• [The problem]: If a line of the records holds the word "квартиры", copy it out.

*** Opening of The records ***

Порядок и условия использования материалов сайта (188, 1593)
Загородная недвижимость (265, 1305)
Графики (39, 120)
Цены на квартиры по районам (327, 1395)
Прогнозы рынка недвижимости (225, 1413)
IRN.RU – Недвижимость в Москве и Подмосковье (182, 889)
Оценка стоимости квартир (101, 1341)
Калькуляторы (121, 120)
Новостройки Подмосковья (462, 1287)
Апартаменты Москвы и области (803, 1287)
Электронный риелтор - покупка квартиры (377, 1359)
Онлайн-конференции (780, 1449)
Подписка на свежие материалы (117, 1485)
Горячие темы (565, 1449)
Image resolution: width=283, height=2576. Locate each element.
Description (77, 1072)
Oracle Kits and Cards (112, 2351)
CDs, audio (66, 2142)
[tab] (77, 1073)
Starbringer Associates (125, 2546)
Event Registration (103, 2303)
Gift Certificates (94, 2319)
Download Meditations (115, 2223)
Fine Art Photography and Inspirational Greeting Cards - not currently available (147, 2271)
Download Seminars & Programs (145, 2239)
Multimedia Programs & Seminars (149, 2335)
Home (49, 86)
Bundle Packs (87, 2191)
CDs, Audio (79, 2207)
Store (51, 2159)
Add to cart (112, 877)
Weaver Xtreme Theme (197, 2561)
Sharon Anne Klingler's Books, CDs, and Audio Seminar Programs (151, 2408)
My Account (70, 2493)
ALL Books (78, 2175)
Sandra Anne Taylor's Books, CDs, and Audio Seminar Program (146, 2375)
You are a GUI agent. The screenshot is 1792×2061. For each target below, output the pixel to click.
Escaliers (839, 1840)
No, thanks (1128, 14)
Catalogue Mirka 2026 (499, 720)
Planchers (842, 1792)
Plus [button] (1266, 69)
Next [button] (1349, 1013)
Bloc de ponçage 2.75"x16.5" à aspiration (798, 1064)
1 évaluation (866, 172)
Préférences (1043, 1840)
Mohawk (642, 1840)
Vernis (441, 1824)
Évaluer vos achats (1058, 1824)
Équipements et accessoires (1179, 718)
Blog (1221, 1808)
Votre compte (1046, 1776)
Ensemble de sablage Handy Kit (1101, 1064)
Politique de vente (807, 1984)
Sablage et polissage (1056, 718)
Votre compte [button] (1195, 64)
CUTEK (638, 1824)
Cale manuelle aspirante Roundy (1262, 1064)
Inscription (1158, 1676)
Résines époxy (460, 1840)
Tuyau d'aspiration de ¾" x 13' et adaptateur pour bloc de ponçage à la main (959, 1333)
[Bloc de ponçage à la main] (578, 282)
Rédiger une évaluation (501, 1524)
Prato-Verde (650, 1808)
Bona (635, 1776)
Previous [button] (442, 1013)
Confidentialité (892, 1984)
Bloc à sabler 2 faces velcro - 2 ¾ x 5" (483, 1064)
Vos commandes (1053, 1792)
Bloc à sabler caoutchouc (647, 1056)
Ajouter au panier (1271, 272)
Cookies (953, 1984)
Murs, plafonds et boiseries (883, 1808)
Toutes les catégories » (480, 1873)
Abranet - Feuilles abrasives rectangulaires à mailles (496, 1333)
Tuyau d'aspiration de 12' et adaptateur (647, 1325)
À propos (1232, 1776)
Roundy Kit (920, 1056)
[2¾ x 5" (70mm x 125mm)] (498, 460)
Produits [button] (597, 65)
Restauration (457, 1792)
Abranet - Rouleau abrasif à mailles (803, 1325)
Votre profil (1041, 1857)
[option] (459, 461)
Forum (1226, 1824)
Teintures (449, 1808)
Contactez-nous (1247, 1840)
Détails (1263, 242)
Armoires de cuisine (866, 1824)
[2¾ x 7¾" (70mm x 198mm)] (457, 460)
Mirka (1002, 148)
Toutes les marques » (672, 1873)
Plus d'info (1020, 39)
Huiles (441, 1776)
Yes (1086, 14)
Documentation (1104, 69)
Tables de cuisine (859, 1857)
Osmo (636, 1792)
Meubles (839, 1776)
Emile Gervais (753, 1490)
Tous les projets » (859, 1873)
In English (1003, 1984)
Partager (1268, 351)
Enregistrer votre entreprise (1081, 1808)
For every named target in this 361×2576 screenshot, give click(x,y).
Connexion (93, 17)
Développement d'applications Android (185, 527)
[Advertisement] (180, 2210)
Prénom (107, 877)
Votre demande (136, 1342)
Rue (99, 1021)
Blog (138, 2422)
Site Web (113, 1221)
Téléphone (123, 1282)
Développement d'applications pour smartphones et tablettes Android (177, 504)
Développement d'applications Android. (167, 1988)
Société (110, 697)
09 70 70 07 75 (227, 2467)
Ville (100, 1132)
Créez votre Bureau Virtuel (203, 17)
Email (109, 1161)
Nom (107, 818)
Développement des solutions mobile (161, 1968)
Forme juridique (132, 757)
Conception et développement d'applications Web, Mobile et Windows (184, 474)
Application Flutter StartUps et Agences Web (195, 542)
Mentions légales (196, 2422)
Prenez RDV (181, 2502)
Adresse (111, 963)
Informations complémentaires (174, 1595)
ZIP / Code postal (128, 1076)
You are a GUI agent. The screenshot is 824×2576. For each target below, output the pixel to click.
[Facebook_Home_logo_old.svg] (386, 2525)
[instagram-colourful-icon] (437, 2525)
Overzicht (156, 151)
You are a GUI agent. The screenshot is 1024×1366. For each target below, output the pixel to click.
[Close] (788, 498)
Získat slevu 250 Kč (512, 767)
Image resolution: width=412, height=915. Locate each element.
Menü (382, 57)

*** Close of The records ***

• [Reply to the exercise]:
Цены на квартиры по районам (327, 1395)
Электронный риелтор - покупка квартиры (377, 1359)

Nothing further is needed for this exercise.